Things are going well for Jay and it seems like he is finally getting everything that he wants — good friends, potential boyfriends, and real teen gay experiences. But life is getting much more complicated than that. First, an event Lu wants him to attend with her is on the same night as Jay’s school homecoming dance, so now he is forced to decide between his old best friend and his new ones. Not to mention that things with Lu are super complicated, between the distance, her boyfriend that makes Jay feel like a third wheel, and major financial problems she is having a home. On top of that, while Jay’s falling for Victor, he can’t help the sexual attraction he has to Tony, and he is trying to divide his time and attention between the two guys.

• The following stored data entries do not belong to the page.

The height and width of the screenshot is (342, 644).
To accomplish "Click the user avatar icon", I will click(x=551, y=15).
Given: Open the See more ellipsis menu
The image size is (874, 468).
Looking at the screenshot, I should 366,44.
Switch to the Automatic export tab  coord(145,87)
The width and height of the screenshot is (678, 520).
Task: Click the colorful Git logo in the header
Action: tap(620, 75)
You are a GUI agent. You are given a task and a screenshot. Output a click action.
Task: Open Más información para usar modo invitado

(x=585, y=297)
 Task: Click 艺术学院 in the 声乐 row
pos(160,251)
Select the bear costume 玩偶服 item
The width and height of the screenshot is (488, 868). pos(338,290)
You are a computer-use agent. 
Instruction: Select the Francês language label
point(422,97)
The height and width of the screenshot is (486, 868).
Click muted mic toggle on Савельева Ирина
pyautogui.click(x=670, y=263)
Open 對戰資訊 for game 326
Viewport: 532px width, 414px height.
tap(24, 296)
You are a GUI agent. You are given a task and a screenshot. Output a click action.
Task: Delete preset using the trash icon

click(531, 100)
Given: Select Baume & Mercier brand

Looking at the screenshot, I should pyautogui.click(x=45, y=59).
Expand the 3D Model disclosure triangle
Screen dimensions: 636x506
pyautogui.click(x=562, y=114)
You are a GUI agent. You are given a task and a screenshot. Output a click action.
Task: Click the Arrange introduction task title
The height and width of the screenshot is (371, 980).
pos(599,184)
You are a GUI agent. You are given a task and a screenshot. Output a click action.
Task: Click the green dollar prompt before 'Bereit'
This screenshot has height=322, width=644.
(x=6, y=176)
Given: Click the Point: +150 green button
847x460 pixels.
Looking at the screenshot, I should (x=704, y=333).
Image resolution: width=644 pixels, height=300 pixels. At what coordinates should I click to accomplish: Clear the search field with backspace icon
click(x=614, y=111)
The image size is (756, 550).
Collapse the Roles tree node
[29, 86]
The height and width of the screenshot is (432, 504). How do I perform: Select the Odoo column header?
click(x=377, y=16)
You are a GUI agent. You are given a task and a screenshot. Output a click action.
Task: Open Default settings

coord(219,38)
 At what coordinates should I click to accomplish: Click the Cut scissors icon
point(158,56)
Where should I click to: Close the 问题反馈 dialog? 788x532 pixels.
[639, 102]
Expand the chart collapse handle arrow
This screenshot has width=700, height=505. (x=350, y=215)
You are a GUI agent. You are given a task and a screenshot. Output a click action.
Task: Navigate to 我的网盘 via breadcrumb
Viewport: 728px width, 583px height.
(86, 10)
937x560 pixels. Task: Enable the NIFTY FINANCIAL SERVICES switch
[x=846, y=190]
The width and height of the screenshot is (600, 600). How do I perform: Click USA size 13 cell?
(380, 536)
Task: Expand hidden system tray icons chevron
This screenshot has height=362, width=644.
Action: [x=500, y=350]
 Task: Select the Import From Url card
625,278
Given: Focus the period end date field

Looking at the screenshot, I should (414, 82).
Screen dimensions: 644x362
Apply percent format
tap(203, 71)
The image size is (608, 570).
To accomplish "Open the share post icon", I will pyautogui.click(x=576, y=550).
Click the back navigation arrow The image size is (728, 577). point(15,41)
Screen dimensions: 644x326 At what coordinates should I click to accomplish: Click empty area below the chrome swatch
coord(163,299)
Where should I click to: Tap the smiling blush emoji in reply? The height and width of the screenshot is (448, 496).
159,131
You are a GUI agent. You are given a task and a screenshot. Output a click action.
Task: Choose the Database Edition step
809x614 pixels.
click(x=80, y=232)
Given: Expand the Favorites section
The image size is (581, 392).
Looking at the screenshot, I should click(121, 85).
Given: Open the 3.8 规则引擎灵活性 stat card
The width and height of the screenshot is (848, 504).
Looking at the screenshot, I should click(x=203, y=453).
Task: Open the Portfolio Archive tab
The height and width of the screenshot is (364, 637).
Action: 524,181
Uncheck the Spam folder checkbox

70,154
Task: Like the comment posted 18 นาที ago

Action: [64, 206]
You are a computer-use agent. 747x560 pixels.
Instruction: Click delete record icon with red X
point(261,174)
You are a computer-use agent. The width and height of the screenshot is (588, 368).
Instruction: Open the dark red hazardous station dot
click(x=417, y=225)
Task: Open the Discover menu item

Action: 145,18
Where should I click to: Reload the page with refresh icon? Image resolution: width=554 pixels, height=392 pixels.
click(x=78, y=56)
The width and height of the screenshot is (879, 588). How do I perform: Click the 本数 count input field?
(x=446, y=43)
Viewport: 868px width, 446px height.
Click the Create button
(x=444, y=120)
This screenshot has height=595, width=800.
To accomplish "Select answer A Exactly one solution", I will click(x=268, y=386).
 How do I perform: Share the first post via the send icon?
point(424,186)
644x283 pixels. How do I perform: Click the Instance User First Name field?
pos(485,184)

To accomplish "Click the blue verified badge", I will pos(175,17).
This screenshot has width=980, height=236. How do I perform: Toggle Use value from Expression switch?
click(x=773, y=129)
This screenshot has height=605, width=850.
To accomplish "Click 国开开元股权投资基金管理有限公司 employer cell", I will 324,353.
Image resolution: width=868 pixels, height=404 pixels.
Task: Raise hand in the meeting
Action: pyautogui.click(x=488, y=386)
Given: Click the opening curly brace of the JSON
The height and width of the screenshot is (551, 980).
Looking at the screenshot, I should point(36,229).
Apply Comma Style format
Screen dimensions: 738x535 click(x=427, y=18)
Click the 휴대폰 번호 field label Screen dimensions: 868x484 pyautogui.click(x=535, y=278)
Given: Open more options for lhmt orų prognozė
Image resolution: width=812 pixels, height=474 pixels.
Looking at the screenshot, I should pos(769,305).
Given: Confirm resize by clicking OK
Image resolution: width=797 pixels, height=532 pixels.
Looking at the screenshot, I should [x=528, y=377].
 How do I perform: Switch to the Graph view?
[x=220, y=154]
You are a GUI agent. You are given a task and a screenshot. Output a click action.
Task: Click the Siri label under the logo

And Max has his own drama that Jay ends up involved with as well. Before Jay knows it, what was looking like a promising year and the start of a lot of great relationships is all beginning to fall apart. Now Jay has to look at himself and figure out whether he’s making the right choices, or whether he’s so focused on his own agenda that he’s not taking the time to really consider the people in his life. If Jay can’t do some self reflection and figure out how to properly apologize to those he wronged, he might lose his boyfriend and his friends as well.
Jay’s Gay Agenda is a cute and fun young adult romance featuring a main character that’s really learning to find himself. Jay is our POV character and this is really his journey as he breaks free of his small town and suddenly everything he wants is right there at his fingertips. But he is also 17 going on 18 and doesn’t really know how to handle it all well, and he definitely makes mistakes. Author Jason June does a great job really setting Jay up and giving us a chance to understand his perspective as a lonely student and the only out LGBTQ kid that he knows. He’s watching all of his friends have experiences that he longs to also have, but with nobody out there to date, he’s feels like he’s being left behind. So even when Jay makes bad choices, and he does make bad choices, I could understand the position he was coming from and I think June really frames him well.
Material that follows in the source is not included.